Publications
Publication details [#12139]
Cronin, Michael. 2000. History, translation, postcolonialism. In Simon, Sherry and Paul St-Pierre, eds. Changing the terms: translating in the postcolonial era (Perspectives on Translation). Ottawa: University of Ottawa Press. pp. 33–52.
Publication type
Article in jnl/bk
Publication language
English
Abstract
The author suggests the threat of translation in colonial and postcolonial contexts is bound up with the question of origin. Translation is frequently presented in colonial contexts as either a predatory, exploitative activity or as the way to reconciliation, understanding and the withering aways of prejudice. Less account has been taken of translation as resistance - the ways in which originals can be manipulated, invented or substituted, or the status of the original subverted in order to frustrate the intelligence-gathering activities of the Imperial Agent.

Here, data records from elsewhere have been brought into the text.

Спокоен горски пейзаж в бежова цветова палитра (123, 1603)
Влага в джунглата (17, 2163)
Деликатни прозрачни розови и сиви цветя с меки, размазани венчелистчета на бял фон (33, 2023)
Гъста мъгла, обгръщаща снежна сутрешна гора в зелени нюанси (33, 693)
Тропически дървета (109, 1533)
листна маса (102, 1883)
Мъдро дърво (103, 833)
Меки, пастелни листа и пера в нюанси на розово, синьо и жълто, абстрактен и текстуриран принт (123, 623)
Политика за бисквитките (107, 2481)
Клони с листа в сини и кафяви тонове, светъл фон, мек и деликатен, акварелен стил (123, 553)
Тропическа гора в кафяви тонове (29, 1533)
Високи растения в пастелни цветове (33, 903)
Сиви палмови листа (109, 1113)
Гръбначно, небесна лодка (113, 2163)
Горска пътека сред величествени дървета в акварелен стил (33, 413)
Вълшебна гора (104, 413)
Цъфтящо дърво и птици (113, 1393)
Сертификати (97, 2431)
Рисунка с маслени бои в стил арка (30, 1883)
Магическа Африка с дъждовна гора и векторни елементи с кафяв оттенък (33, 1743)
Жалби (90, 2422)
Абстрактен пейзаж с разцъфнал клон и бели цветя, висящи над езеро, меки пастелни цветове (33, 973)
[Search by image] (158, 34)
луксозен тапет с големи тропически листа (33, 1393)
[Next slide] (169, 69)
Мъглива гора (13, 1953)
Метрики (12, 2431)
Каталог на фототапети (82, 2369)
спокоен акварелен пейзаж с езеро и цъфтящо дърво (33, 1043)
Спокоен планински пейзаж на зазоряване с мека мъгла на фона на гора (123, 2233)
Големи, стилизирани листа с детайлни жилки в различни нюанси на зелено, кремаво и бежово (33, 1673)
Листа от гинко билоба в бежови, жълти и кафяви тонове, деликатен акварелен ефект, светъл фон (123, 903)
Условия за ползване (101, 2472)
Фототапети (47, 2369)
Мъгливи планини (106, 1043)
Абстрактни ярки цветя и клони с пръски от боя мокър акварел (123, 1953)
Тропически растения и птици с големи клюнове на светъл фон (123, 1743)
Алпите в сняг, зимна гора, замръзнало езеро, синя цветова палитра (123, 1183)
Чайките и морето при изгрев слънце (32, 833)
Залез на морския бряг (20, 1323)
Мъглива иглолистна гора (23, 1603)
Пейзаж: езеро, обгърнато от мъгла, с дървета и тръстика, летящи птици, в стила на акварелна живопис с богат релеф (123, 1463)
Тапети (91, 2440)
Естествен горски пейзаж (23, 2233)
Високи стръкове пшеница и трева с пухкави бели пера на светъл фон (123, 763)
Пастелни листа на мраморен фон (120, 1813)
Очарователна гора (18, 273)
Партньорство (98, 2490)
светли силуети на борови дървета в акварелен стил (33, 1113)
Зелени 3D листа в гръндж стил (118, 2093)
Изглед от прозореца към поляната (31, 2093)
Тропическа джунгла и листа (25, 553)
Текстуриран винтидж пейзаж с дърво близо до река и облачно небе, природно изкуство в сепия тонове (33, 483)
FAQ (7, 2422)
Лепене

This is an unpopular perspective, as Translation Studies has a desire for consonant wholeness, a notion that saturates the metaphorical language of bridge-building that is frequently employed in the discipline. This makes it instructive to look at the status of the original in colonial situations, and see what implications this status has for translation practice and reception. The author therefore discusses the role of double agents in translation, resistance at the level of positional and at the level of text, the translator-nomad, the lack of historical awareness in translators, infrastructural dependency (relating to the production and distribution of translations) and the high-risk translation environment of postcolonial translations.